Contrasting Trends in AI Economy
One of the most intriguing contradictions in today’s AI economy is the coexistence of mature AI deployments switching to lighter models and the overall spend on expensive state-of-the-art models barely budging. Decagon CEO Jesse Zhang recently shed light on this phenomenon, suggesting that frontier and open source models are not competitors, but rather two phases of the same life cycle.

Source: techcrunch.com
According to Zhang, expensive frontier models are used to prove out use cases that can be passed along to cheaper open source alternatives as they mature. This approach is supported by data from Vercel’s AI gateway dashboard, which shows that DeepSeek has surged into the lead for token volumes, processing just over a third of the tokens passing through the company’s infrastructure.
However, if you scroll down to overall token spend, you’ll see that Anthropic still accounts for more than half of the overall AI spend on the platform. Given that much of the recent change comes from Anthropic’s own rising prices, the share has dropped slightly over the past month, but not significantly.

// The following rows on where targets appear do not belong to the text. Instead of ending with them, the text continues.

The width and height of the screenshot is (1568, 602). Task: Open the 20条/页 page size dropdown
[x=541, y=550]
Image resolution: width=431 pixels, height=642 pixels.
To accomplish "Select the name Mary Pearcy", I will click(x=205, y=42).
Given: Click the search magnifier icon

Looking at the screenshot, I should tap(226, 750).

A similar story is told by OpenRouter, capturing a much larger (but slightly less enterprise-y) segment of the market. DeepSeek V4 Flash is the main winner on overall usage, processing 5.3 trillion tokens weekly. The most popular frontier model, Opus 4.8, handles just over 2 trillion. OpenRouter doesn’t rank models by total spend, but it registers the average token cost for Opus 4.8 as roughly 23x higher than V4 Flash ($1.37 per million tokens, compared to just 6 cents), which would mean Opus was still probably capturing the lion’s share of spending.

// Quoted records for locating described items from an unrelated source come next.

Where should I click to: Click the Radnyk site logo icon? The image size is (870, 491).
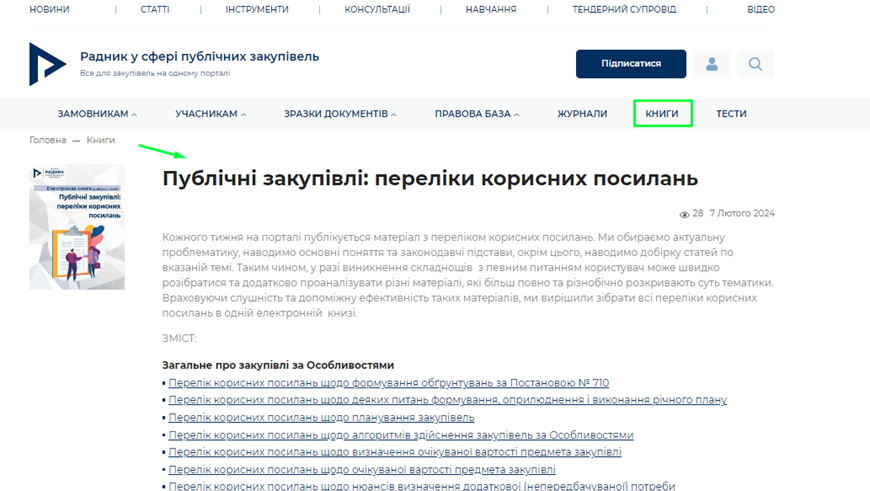coord(47,64)
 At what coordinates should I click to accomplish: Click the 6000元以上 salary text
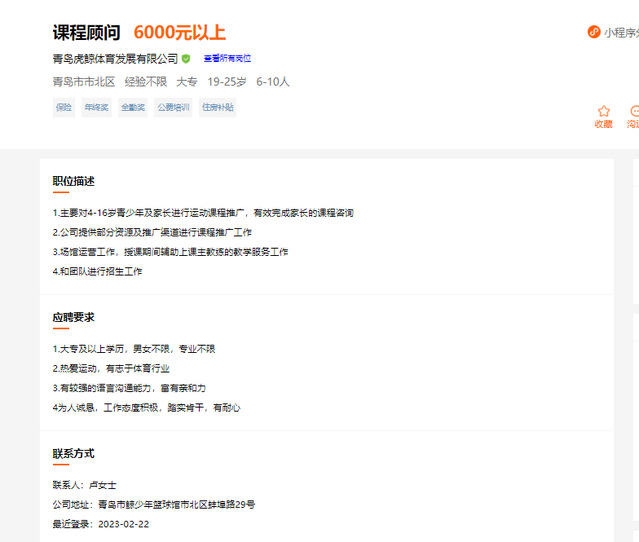[x=179, y=32]
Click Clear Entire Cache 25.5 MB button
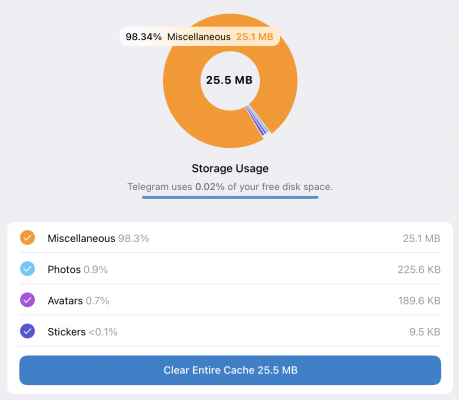The width and height of the screenshot is (459, 400). pos(230,370)
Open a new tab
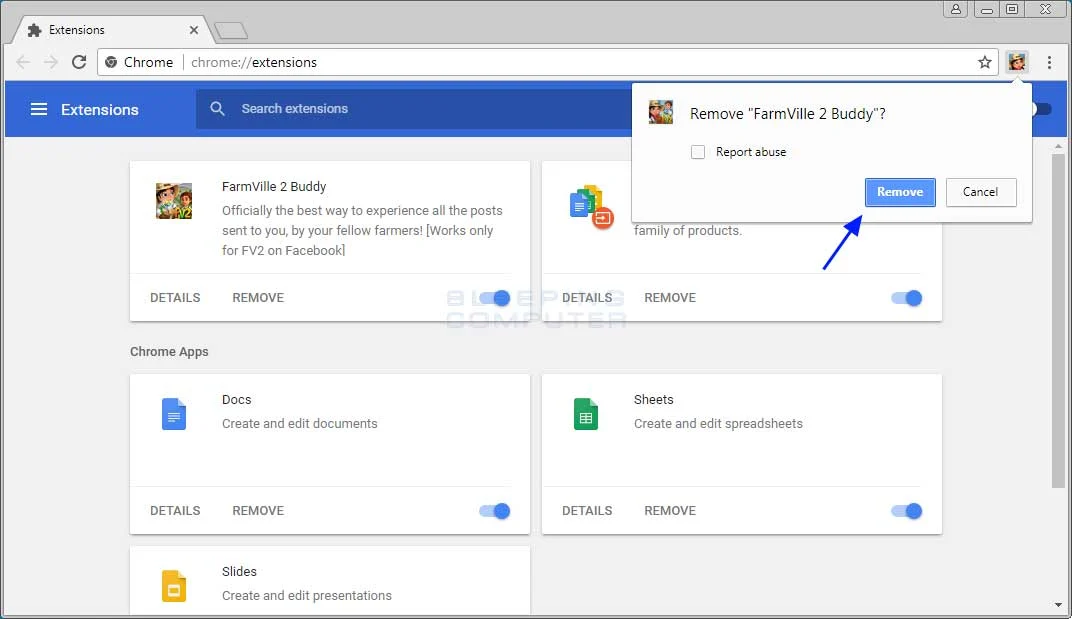 [x=230, y=31]
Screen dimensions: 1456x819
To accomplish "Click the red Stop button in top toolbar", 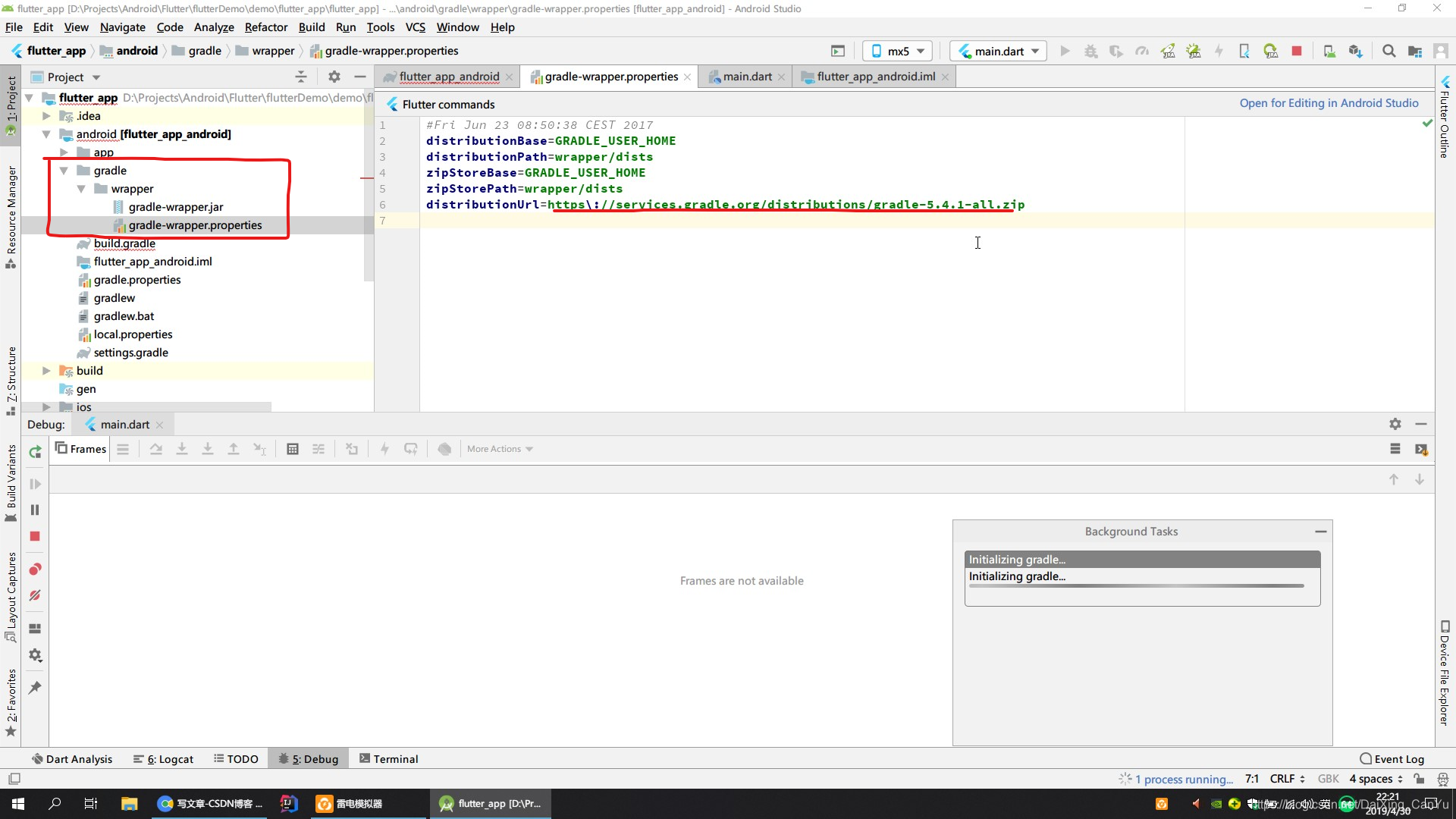I will pyautogui.click(x=1297, y=51).
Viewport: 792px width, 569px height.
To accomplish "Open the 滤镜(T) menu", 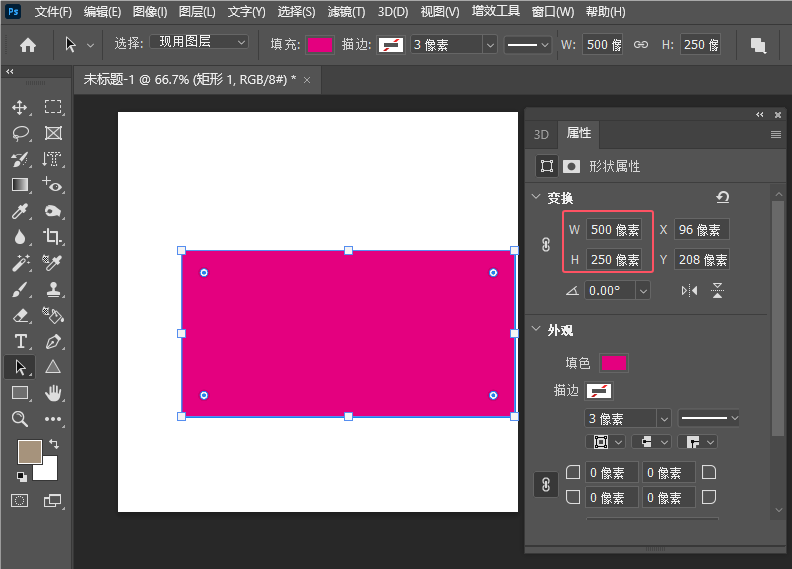I will pos(346,12).
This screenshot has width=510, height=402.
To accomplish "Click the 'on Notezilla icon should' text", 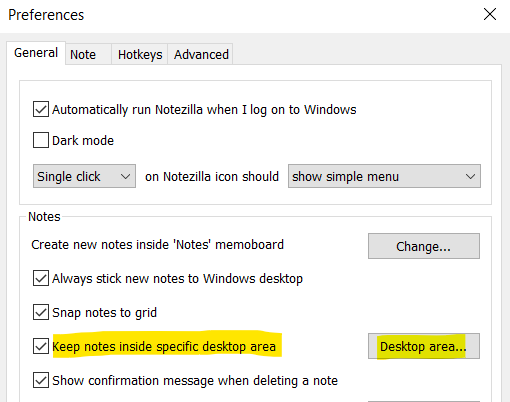I will 212,176.
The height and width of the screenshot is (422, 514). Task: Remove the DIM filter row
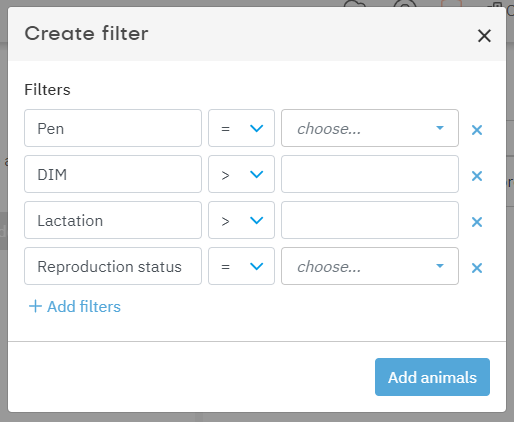coord(477,176)
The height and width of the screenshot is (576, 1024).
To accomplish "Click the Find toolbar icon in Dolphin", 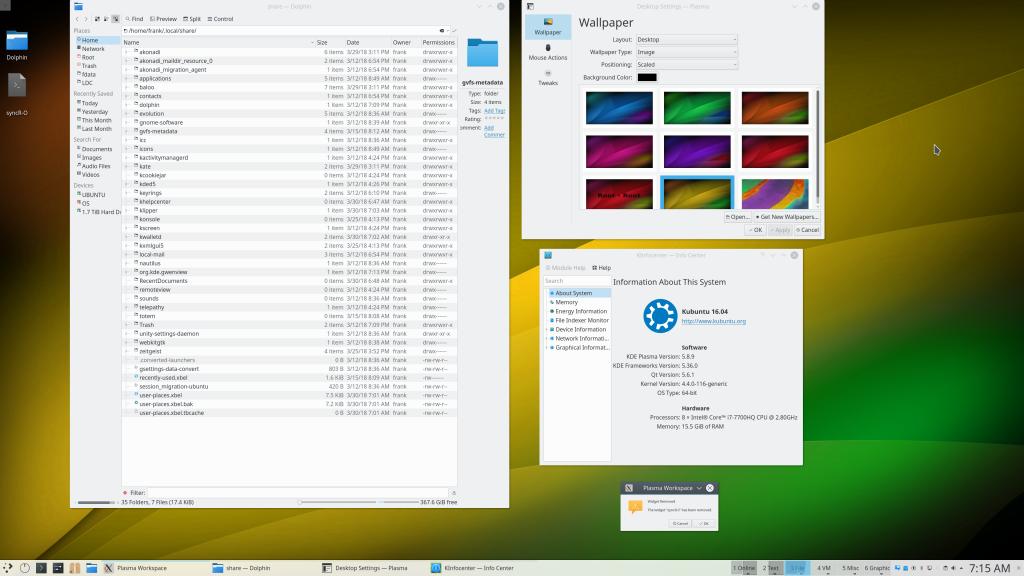I will [133, 19].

Those figures don’t even capture the newest arrival, Nvidia’s Nemotron, which is poised to leap to the front of the pack by virtue of Nvidia’s strong connections and the model’s own extreme adaptability.
While these figures don’t fully prove Zhang’s point about the AI life cycles, they do show that frontier labs like Anthropic aren’t suffering too much from the rise of open source — at least not yet. One explanation is that the market of AI-addressable tasks is growing so fast that the top models are able to maintain their position just by dominating early-stage deployments. As Zhang puts it, ‘The frontier labs will keep owning discovery. Open source will increasingly own production.’

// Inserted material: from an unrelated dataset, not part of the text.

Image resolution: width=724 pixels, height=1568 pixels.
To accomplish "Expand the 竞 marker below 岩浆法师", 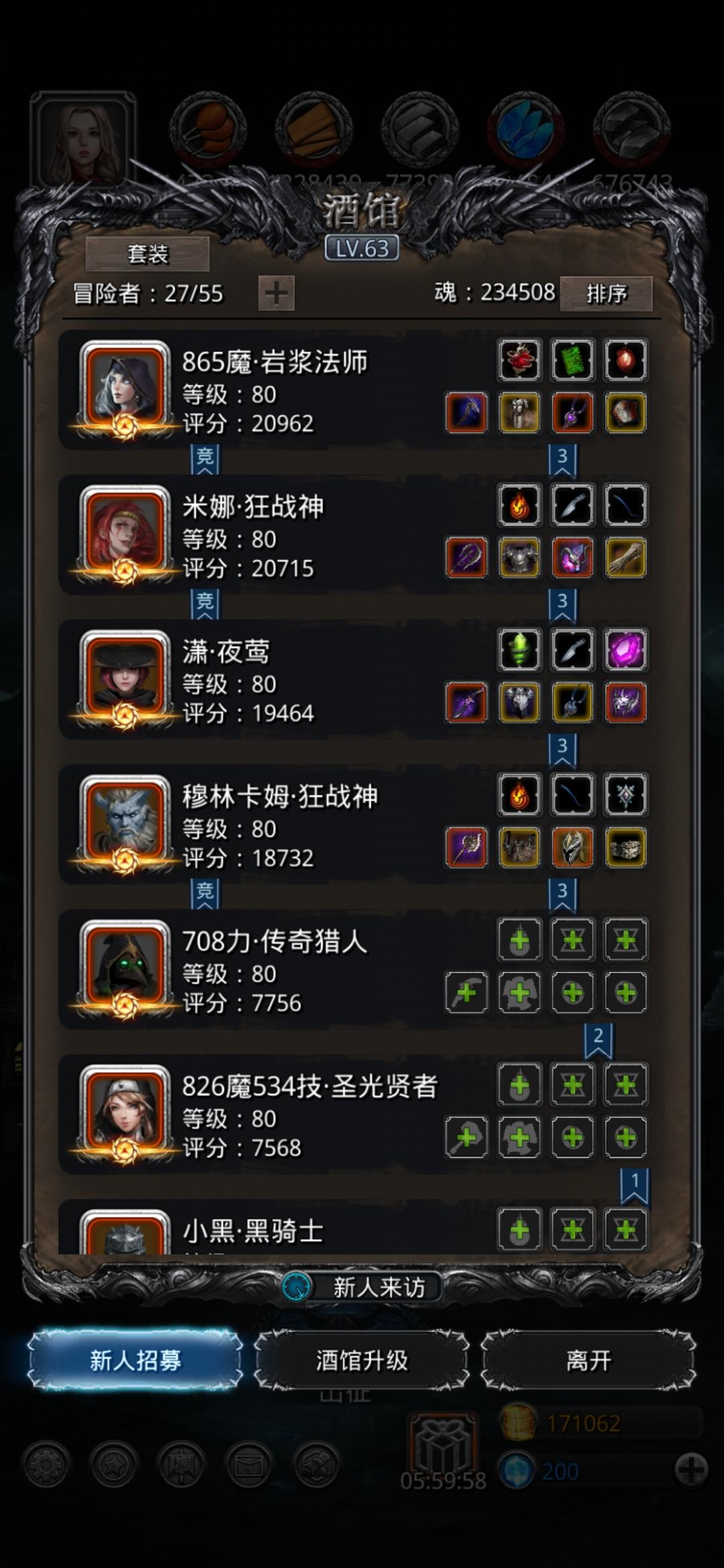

Another explanation might be that, even as clients move to open source, many use cases are so difficult that they can’t be entirely replaced with cheaper alternatives. Either way, this two-tiered economy of models may become a relatively stable feature of the AI economy.
As recently as last September, some experts predicted that foundation labs would end up selling coffee beans to Starbucks — that is, serving as commodity inputs while the application layer reaped the benefits. Some parts of that prediction have come true: Vertical AI plays switched to lighter models, for one, and the economics of ‘GPT wrapper’ startups have remained mostly stable.
However, we’re also seeing that, token for token, frontier providers have been able to hold on to the most desirable part of the marketplace — the premium token price. And that doesn’t seem likely to change any time soon.